Ora Nadrich is one of those people who makes you feel empowered. Her new book is titled Mindfulness & Mysticism: Connecting Present Moment Awareness with Higher States of Consciousness, and as its title would suggest the book is about just that. Self-care and, well, mindfulness and all that that entails. The tone is always sunny in Mindfulness & Mysticism, principally because Nadrich is expert at presenting herself in a way implying she has found what she preaches on a personal level. It feels like she wants to share it out of a genuine sense of caring. While a decorated mindfulness coach and institutive entrepreneur, she comes across first and foremost as a very real human being.

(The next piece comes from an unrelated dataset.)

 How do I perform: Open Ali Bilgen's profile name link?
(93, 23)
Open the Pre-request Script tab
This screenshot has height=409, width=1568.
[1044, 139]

ABUT THE AUTHOR: https://www.oranadrich.com/11-11-21
Someone dedicated on a fundamental level to the tenets she is so passionate about, principally the idea that to achieve a state of true mindfulness and interconnectivity is to strip away a series of layers. Specifically layers of societally-induced rhetoric that can blind us from our true nature, in a sense opting for one to return to a state of healthy purity, and healthy innocence. This is especially reinforced in the book’s eighth chapter, evocatively titled Being and Becoming. “Being and Becoming are happening to us simultaneously, but if we don’t allow ourselves to emerge naturally, like the lotus does from muddy waters, we interrupt the process of becoming, which happens as it will. We must know that we are always in a constant flow of ‘perpetual Becoming’ as Hermann Hesse said, and if we don’t push, or force the delicate evolution of our being, we will become the ripened, wise version of ourselves when we are ready,” Nadrich writes.

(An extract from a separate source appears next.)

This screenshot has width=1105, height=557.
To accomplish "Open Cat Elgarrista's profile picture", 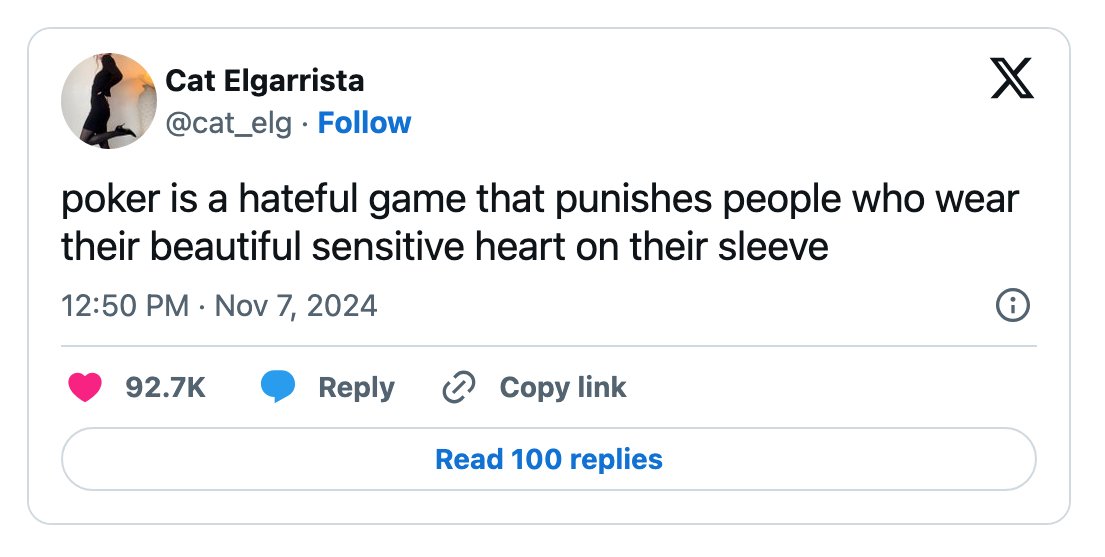I will [x=109, y=101].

She goes on to elaborate, “Mindfulness reminds us to be fully present in our
being, no matter what stage of being we are in. It shows what we need from it to learn and grow. When we surrender to being real, as I spoke about in the previous chapter: Self-Surrender, and resist the false self, or any temptation we might have to hide who we are for fear of not being loved, we are aiding our becoming, as if we are midwifing the birth of our authentic self at every turn. This is the ebb and flow of our being/becoming, and what we begin to realize is that we are actually orchestrating our union with reality, which is the root, or the essence of the mystical experience.”

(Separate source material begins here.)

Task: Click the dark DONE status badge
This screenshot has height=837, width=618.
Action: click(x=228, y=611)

By making the process come across as so bell clear and frankly, like something belonging in the bastion of common sense, Nadrich seems to have accomplished what she set out to do. Write a book that tonally feels like it’s geared for the naysayers and the dubious. The skeptics, and the downright disbelievers. People jaded and cynical, appropriately so, by the current climate of the world we’re living in. The author never writes with the kind of desperation like she’s trying to convince you. Rather it’s more like she’s just an expert at how to draw you in closer, holding out the berries in a way you will feel moved to take. If it weren’t for that kind of literary approach, Mindfulness & Mysticism would join ranks with many other books of its kind. Some quite respectable, some downright excellent, but with a more exclusionary and tailored audience. But the generosity and empathy from which Nadrich writes raises the bar with her achievement, and makes Mindfulness & Mysticism that much more compelling as a result.